Between January 1, 2011 and February 21, 2012, US federal courts cited the Hague Service Convention in 122 cases; they cited the Hague Evidence Convention in 65 cases; they cited the Child Abduction Convention in 55 cases; and they cited the CISG in 20 cases. None of those cases includes a citation to Medellín. During the same period, US federal courts cited the New York Convention in 66 cases and the Warsaw Convention in 37 cases. One of the New York Convention cases and two of the Warsaw Convention cases cite Medellín. See Lindo v. NCL (Bahamas), Ltd. (New York Convention); Chubb Ins. Co. v. Menlo Worldwide Forwarding, Inc. (Warsaw Convention); Lavergne v. ATIS Corp. (Warsaw Convention). However, none of those three cases cite Medellín for the proposition that there is a presumption against treaty-based private rights of action. In short, over the past fourteen months, US federal courts have cited transnational treaty provisions in more than 300 cases without ever invoking Medellín‘s presumption against private rights of action. While not dispositive, this evidence suggests that Medellín has probably had very little impact on the enforcement of transnational treaty provisions by US courts.

IL at Home points to two cases in support of the claim that, after Medellín, courts have begun applying the presumption against private rights of action not only to “public law treaties,” but also to “private law treaties.” See IL at Home, at 73-76. Here, the authors’ failure to define their categories with adequate precision is problematic. They cite McKesson Corp. v. Islamic Republic of Iran as evidence of Medellín‘s pernicious influence. However, McKesson involves a classic vertical treaty provision: a prohibition against expropriation of private property by the government. Thus, McKesson suggests that Medellín may have accelerated the prior trend involving judicial reluctance to enforce vertical treaty provisions. But McKesson says nothing about judicial application of transnational treaty provisions.

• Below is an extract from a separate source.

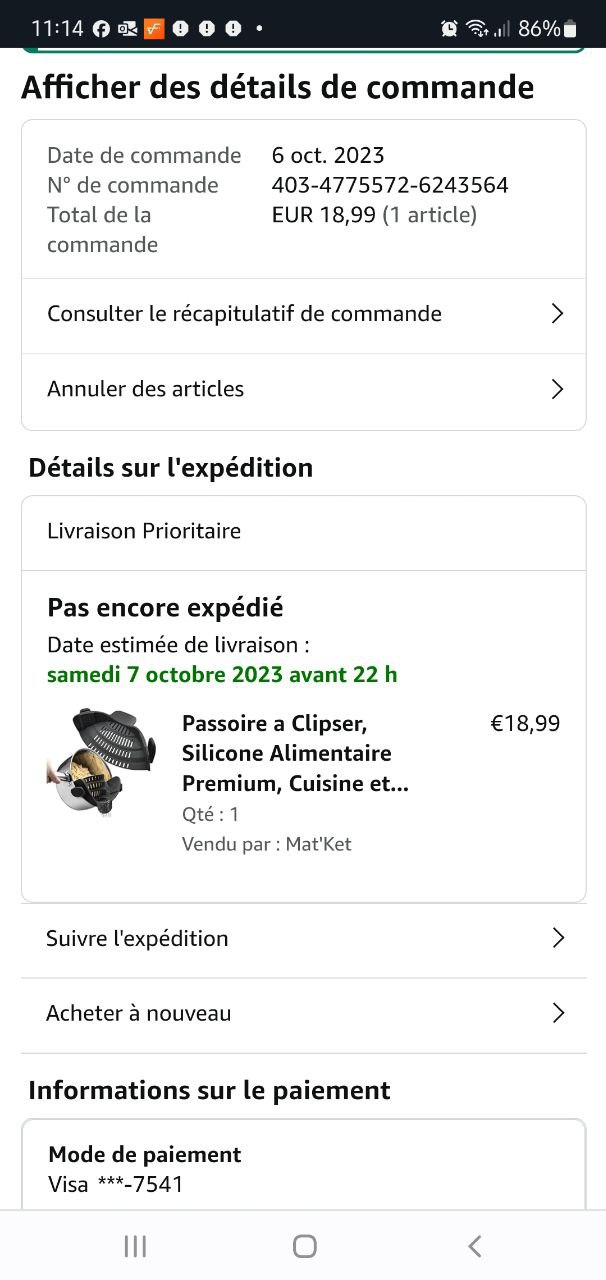Expand the Consulter le récapitulatif de commande chevron
This screenshot has height=1280, width=606.
[x=558, y=314]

IL at Home also cites Gross v. German Foundation Industrial Initiative in support of the argument that courts have begun applying the presumption against private rights of action to “private law treaties.” Gross is a tough case to categorize because the treaty provisions at issue, the so-called Berlin Agreements, involve both vertical and transnational elements. The plaintiffs in Gross invoked one (transnational) provision of the Berlin Agreements that allegedly obligated defendants to make interest payments. In affirming dismissal of plaintiffs’ claims, the court relied in part on a different (vertical) provision that arguably required plaintiffs to file their claims in a special, non-judicial forum created by the Berlin Agreements. Thus, whereas IL at Home describes Gross as a case in which the court was reluctant to enforce a (transnational) treaty provision requiring interest payments, one could also legitimately describe Gross as a case in which the court vigorously enforced a treaty provision requiring dismissal and transfer to a non-judicial forum. In the final analysis, Gross is a sufficiently anomalous case that it probably tells us very little about Medellín‘s likely influence on the future application of treaties in US courts.

In sum, it appears that very little has changed since Medellín. Before Medellín, US courts vigorously enforced transnational treaty provisions, but they were hesitant to enforce vertical treaty provisions. After Medellín, US courts are arguably more reluctant to enforce vertical treaty provisions, but their enthusiastic enforcement of transnational treaty provisions continues unabated.